Render the items as a numbered list, starting with the first line and going on through the line containing "Image resolution: width=758", both included. Omit blank lines.

STORED RECORDS
- - - - - - -
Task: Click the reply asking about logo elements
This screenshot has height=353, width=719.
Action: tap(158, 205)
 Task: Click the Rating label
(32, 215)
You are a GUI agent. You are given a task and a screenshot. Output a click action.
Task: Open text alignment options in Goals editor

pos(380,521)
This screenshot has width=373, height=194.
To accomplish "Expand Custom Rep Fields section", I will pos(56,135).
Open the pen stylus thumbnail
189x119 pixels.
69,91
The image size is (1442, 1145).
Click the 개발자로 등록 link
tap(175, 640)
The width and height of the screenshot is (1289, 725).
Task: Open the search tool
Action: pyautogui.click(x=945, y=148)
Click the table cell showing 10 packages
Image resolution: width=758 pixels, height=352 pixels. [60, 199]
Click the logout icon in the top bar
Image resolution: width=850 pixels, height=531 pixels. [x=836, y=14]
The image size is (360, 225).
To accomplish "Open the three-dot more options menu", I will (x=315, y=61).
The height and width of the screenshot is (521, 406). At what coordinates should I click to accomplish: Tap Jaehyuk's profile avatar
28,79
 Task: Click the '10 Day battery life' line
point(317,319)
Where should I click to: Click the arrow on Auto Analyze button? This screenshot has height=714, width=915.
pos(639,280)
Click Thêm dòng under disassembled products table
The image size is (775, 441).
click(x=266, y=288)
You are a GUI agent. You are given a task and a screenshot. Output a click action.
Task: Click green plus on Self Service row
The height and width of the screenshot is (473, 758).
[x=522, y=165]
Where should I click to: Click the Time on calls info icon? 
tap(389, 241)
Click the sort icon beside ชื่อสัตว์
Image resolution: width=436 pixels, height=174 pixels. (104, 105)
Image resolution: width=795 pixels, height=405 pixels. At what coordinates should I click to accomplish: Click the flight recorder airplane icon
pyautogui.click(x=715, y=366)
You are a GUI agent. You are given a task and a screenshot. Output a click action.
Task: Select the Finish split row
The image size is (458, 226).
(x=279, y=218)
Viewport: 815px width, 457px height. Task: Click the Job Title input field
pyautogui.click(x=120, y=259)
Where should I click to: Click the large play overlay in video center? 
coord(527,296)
- - - - - - -
COMPLETE ANSWER
1. Task: Click the reply asking about logo elements
2. This screenshot has height=353, width=719.
3. Action: tap(158, 205)
4.  Task: Click the Rating label
5. (32, 215)
6. You are a GUI agent. You are given a task and a screenshot. Output a click action.
7. Task: Open text alignment options in Goals editor
8. pos(380,521)
9. This screenshot has width=373, height=194.
10. To accomplish "Expand Custom Rep Fields section", I will pos(56,135).
11. Open the pen stylus thumbnail
12. 189x119 pixels.
13. 69,91
14. The image size is (1442, 1145).
15. Click the 개발자로 등록 link
16. tap(175, 640)
17. The width and height of the screenshot is (1289, 725).
18. Task: Open the search tool
19. Action: pyautogui.click(x=945, y=148)
20. Click the table cell showing 10 packages
21. Image resolution: width=758 pixels, height=352 pixels. [60, 199]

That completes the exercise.